What you need to do
The text on puppy deaths below names some possible causes of puppy fading syndrome. List every one of them.

Text provided
★ ★ ★ ★ ★

What Causes Death in Puppies?
There are many medical conditions that can cause puppies to die. Puppy fading syndrome can cause puppies to die from when they are born up until they are nine weeks old. According to Hilltop Veterinary Hospital, the syndrome might be caused by:
- Puppies being too hot or too cold
- Mother’s neglect of the puppies by refusing to lie next to them and nurse them
- Physical defects
If you notice anything of concern, take your dog and litter to your veterinarian.
How to Prevent Death in Your Litter
Puppies are very vulnerable as newborns. To keep them safe and healthy, your best bet is to watch the litter closely for the first few weeks and look for puppies nursing and acting normally.
Also, watch the mother’s interactions and take note if there are any abnormal behaviors. Sleep near the litter for the first few days. This way, if you hear any muffled cries, you can go to the rescue.
In general, you should always take the mother, along with her puppies, to see a vet 24 hours after she gives birth to ensure there are no retained placentas and that the puppies are in good health.
Why Would She Do It?
When it comes to finding dead puppies, there are some signs of mother intervention that cannot be mistaken. Disappeared puppies or dead puppies with bite marks, missing heads, or other significant injuries may be safely assumed to have been killed by their mother.

★ ★ ★ ★ ★

Record set
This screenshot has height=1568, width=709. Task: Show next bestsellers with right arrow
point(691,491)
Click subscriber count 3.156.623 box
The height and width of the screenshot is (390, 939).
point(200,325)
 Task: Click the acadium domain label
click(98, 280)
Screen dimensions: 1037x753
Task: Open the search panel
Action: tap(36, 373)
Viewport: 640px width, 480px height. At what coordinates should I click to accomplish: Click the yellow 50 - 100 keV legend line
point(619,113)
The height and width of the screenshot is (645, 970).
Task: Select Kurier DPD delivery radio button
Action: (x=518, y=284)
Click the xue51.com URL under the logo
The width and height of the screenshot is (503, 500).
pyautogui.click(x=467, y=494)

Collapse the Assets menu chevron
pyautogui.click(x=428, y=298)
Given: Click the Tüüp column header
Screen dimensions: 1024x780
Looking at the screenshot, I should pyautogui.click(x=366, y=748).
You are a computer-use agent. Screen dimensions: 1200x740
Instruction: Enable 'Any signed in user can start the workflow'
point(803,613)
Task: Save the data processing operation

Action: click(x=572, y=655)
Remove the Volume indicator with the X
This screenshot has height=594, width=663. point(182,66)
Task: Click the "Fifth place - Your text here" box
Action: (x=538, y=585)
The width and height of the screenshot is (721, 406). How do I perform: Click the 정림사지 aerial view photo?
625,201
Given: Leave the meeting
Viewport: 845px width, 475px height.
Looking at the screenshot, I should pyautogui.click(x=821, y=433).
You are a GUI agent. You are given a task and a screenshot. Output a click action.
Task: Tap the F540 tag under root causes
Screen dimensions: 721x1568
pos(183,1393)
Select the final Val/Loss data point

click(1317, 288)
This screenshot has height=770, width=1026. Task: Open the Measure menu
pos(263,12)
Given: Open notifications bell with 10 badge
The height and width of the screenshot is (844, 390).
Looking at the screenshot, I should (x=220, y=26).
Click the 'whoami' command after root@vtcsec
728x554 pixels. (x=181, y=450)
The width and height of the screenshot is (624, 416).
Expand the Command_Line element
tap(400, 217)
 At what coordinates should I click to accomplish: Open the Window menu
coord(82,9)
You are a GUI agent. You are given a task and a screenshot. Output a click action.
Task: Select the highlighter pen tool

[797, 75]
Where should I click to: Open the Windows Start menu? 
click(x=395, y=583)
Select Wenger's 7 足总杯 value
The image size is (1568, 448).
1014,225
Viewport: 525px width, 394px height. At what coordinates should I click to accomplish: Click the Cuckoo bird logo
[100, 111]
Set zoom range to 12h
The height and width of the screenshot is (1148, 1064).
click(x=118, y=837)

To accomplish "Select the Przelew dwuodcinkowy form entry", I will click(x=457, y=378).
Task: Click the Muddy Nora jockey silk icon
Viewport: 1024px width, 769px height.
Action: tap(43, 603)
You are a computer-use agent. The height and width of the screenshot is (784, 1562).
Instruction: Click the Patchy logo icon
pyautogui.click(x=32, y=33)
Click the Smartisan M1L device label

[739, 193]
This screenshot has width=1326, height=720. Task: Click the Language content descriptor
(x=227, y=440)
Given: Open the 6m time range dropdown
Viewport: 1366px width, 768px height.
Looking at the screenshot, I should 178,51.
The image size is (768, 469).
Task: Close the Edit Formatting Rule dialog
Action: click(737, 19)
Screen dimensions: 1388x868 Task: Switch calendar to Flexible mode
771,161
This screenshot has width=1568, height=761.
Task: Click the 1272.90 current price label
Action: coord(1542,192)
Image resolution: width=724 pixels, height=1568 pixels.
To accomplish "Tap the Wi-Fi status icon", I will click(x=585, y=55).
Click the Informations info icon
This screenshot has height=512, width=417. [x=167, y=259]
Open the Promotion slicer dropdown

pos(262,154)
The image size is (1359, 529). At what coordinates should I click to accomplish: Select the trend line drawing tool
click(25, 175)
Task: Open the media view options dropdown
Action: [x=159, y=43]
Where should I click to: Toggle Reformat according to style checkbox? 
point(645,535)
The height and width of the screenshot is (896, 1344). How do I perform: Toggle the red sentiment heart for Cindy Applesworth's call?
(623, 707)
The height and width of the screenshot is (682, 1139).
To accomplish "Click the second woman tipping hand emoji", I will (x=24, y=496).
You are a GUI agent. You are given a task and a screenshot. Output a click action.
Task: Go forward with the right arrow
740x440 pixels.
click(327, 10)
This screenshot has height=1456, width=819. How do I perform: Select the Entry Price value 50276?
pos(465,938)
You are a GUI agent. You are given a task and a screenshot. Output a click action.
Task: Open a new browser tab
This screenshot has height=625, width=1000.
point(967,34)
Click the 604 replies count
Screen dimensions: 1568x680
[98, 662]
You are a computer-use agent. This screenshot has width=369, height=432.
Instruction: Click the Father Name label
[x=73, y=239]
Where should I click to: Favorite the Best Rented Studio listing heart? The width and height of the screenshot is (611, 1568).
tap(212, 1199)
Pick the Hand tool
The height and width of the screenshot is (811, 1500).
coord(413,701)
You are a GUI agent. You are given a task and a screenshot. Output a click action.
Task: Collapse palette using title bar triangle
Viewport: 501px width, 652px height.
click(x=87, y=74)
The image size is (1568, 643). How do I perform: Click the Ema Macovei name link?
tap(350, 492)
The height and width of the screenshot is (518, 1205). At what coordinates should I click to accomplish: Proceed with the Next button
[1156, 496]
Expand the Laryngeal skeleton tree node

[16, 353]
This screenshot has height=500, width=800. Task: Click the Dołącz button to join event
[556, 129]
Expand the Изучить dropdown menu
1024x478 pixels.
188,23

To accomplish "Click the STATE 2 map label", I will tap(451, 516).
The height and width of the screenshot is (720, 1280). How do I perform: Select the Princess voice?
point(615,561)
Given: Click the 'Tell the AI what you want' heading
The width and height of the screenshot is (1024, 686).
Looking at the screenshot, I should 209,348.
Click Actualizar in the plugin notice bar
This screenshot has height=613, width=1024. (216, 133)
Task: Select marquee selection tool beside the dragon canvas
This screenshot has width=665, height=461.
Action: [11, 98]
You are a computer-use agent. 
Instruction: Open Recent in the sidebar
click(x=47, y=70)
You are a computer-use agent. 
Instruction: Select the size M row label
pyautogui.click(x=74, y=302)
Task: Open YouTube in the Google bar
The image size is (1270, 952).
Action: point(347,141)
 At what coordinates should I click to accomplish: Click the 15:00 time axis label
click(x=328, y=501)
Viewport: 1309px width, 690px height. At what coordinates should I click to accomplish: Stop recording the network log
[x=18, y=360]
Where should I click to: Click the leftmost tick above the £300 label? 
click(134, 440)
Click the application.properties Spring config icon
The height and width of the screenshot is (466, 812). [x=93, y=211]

★ ★ ★ ★ ★

Finished exercise
- Puppies being too hot or too cold
- Mother's neglect of the puppies by refusing to lie next to them and nurse them
- Physical defects